What to do: Can you extend the article on the Credit Rating Agency of Bangladesh, picking up after its final sentence?

Text passage:

= Credit Rating Agency of Bangladesh Limited =

The Credit Rating Agency of Bangladesh Ltd. (CRAB) is the leading credit rating company in Bangladesh.

== Overview ==
CRAB is a technical partner of ICRA Limited, India. The company was promoted by some of the leading industrial and business personalities of the country as well as institutional investors.

CRAB is an external credit assessment institution accredited by Bangladesh Bank, the central bank of Bangladesh. This allows the company's ratings to be used by banks and financial institutions for capital adequacy reporting under Basel 2 and 3.

It is also accredited with Insurance Development & Regulatory Authority of Bangladesh for rating of insurance companies.

By 2014, CRAB had rated more than 4,000 entities and instruments across a wide spectrum of industries, including agro inputs, automotive, cement, cold storage, textile, garments, engineering, rice mill, food and allied, pharmaceuticals, telecom, steel, trading, banks, FIs, MFIs, insurances and utilities (power, oil & gas, and transportation).

Source data:
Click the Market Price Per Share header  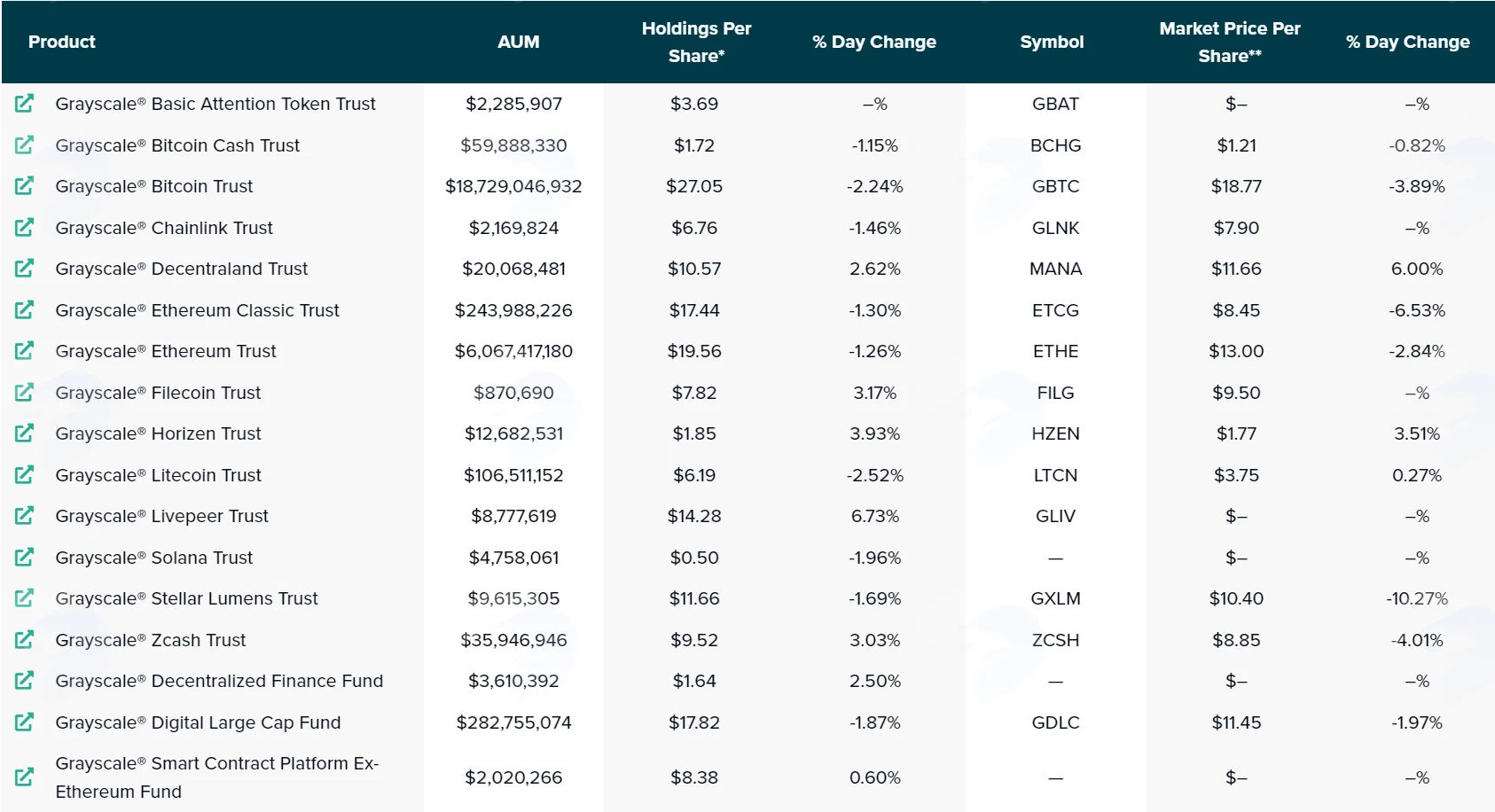click(1230, 42)
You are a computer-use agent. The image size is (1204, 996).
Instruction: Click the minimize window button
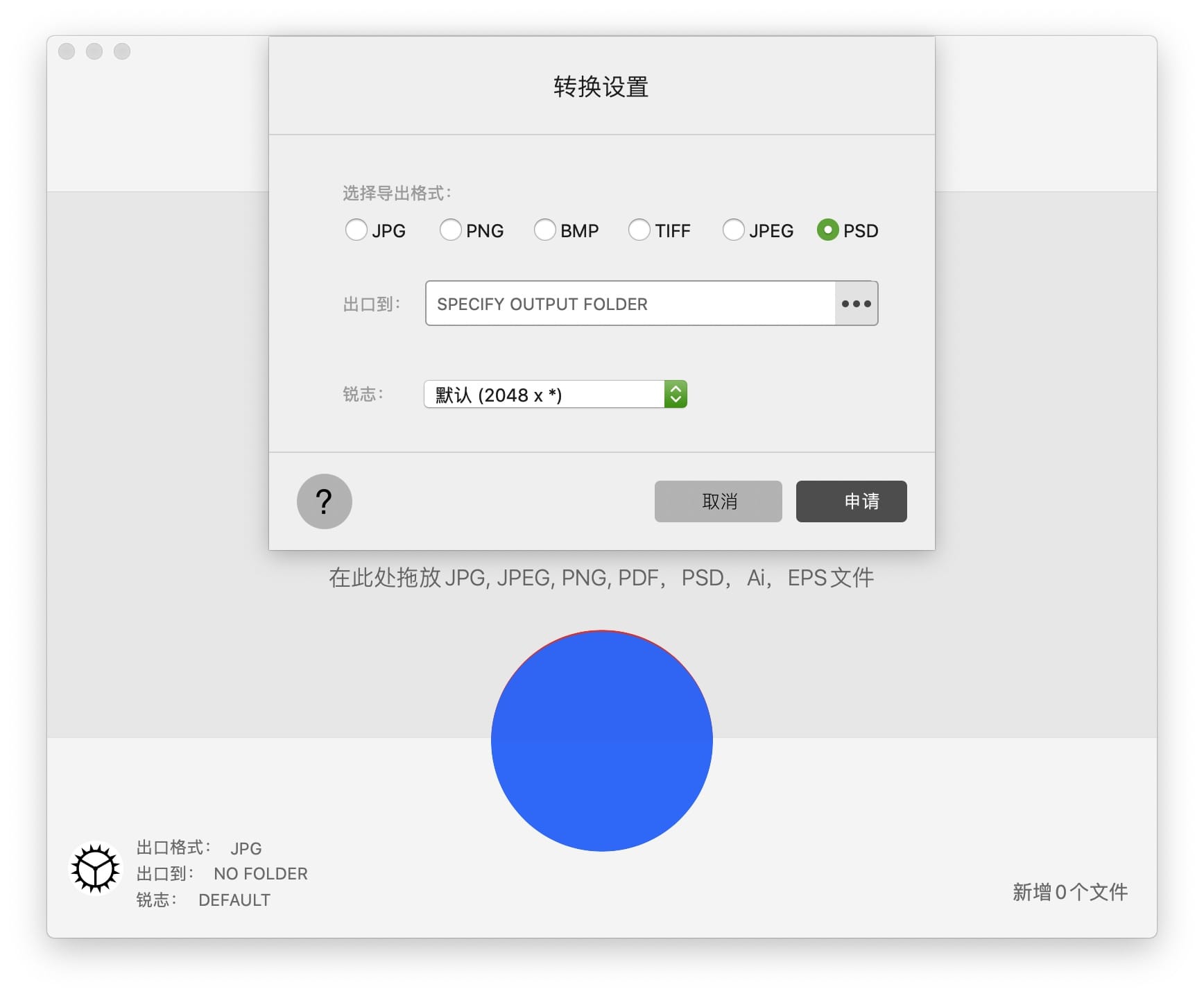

Output for this task:
CRAB's highly specialized analyst teams servicing clients across the country and thereby ensuring comprehensive geographic coverage. CRAB's ratings are used extensively by all kinds of investors and lenders to assess risks associated with credit or investment decisions. Besides, CRAB's ratings and consultancy are also used as key inputs for strategic purposes by players in the corporate, public finance, financial, infrastructure and utilities, and structured finance sectors, among others.